BEGIN Source records

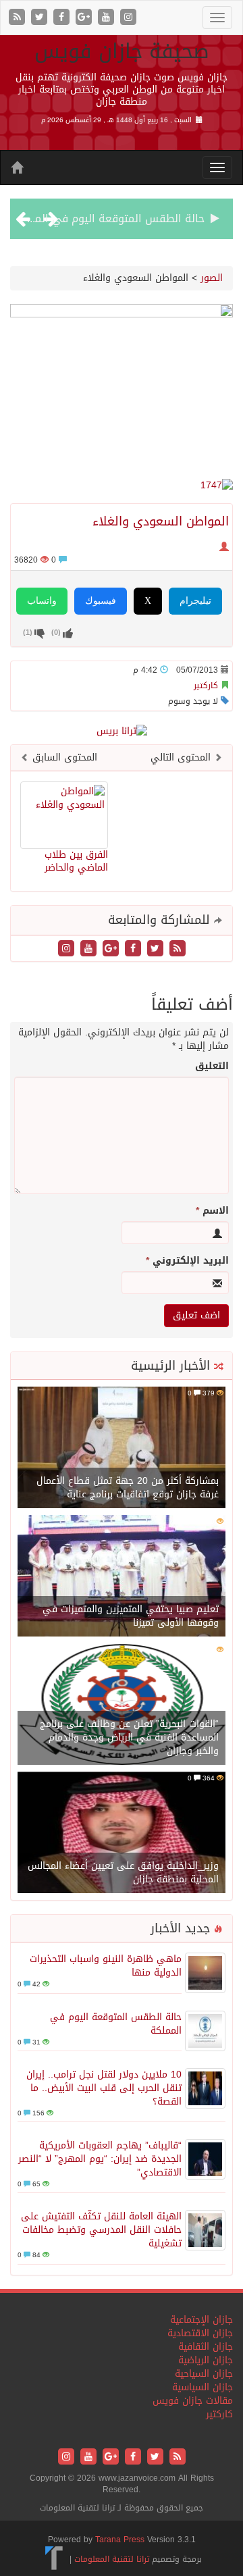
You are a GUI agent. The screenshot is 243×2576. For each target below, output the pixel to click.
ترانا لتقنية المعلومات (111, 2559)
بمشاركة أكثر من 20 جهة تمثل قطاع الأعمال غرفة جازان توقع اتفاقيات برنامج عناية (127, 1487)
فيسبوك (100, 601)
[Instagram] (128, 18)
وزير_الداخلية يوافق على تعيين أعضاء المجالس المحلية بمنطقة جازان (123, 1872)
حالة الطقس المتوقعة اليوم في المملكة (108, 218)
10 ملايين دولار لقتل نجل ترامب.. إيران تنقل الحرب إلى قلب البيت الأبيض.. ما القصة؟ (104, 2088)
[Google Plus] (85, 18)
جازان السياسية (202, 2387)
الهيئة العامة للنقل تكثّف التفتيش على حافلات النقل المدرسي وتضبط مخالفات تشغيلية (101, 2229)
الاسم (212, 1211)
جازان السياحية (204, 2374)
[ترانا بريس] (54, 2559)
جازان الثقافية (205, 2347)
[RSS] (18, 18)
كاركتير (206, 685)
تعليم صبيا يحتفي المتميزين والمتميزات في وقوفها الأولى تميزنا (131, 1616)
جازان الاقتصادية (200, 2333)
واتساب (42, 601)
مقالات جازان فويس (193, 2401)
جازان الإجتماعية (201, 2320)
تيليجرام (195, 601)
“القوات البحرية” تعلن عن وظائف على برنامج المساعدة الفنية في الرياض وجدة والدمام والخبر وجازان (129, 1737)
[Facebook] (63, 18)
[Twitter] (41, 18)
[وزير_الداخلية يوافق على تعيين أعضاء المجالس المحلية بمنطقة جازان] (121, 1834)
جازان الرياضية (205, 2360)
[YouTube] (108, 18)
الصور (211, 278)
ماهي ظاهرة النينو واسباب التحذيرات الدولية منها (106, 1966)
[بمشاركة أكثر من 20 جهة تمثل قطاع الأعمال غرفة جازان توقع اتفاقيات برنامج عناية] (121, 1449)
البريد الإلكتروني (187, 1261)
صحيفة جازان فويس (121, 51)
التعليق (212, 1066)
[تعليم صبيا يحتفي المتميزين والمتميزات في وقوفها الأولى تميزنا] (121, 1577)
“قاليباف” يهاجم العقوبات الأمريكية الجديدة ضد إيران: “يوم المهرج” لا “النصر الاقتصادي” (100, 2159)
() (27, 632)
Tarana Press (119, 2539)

END Source records

■ Your assignment:
Skip the images and set down the rest of the data unchanged.

■ Exercise solution:
You are a GUI agent. The screenshot is 243×2576. For each target below, output the pixel to click.
ترانا لتقنية المعلومات (111, 2559)
بمشاركة أكثر من 20 جهة تمثل قطاع الأعمال غرفة جازان توقع اتفاقيات برنامج عناية (127, 1487)
فيسبوك (100, 601)
[Instagram] (128, 18)
وزير_الداخلية يوافق على تعيين أعضاء المجالس المحلية بمنطقة جازان (123, 1872)
حالة الطقس المتوقعة اليوم في المملكة (108, 218)
10 ملايين دولار لقتل نجل ترامب.. إيران تنقل الحرب إلى قلب البيت الأبيض.. ما القصة؟ (104, 2088)
[Google Plus] (85, 18)
جازان السياسية (202, 2387)
الهيئة العامة للنقل تكثّف التفتيش على حافلات النقل المدرسي وتضبط مخالفات تشغيلية (101, 2229)
الاسم (212, 1211)
جازان السياحية (204, 2374)
[ترانا بريس] (54, 2559)
جازان الثقافية (205, 2347)
[RSS] (18, 18)
كاركتير (206, 685)
تعليم صبيا يحتفي المتميزين والمتميزات في وقوفها الأولى تميزنا (131, 1616)
جازان الاقتصادية (200, 2333)
واتساب (42, 601)
مقالات جازان فويس (193, 2401)
جازان الإجتماعية (201, 2320)
تيليجرام (195, 601)
“القوات البحرية” تعلن عن وظائف على برنامج المساعدة الفنية في الرياض وجدة والدمام والخبر وجازان (129, 1737)
[Facebook] (63, 18)
[Twitter] (41, 18)
[وزير_الداخلية يوافق على تعيين أعضاء المجالس المحلية بمنطقة جازان] (121, 1834)
جازان الرياضية (205, 2360)
[YouTube] (108, 18)
الصور (211, 278)
ماهي ظاهرة النينو واسباب التحذيرات الدولية منها (106, 1966)
[بمشاركة أكثر من 20 جهة تمثل قطاع الأعمال غرفة جازان توقع اتفاقيات برنامج عناية] (121, 1449)
البريد الإلكتروني (187, 1261)
صحيفة جازان فويس (121, 51)
التعليق (212, 1066)
[تعليم صبيا يحتفي المتميزين والمتميزات في وقوفها الأولى تميزنا] (121, 1577)
“قاليباف” يهاجم العقوبات الأمريكية الجديدة ضد إيران: “يوم المهرج” لا “النصر الاقتصادي” (100, 2159)
() (27, 632)
Tarana Press (119, 2539)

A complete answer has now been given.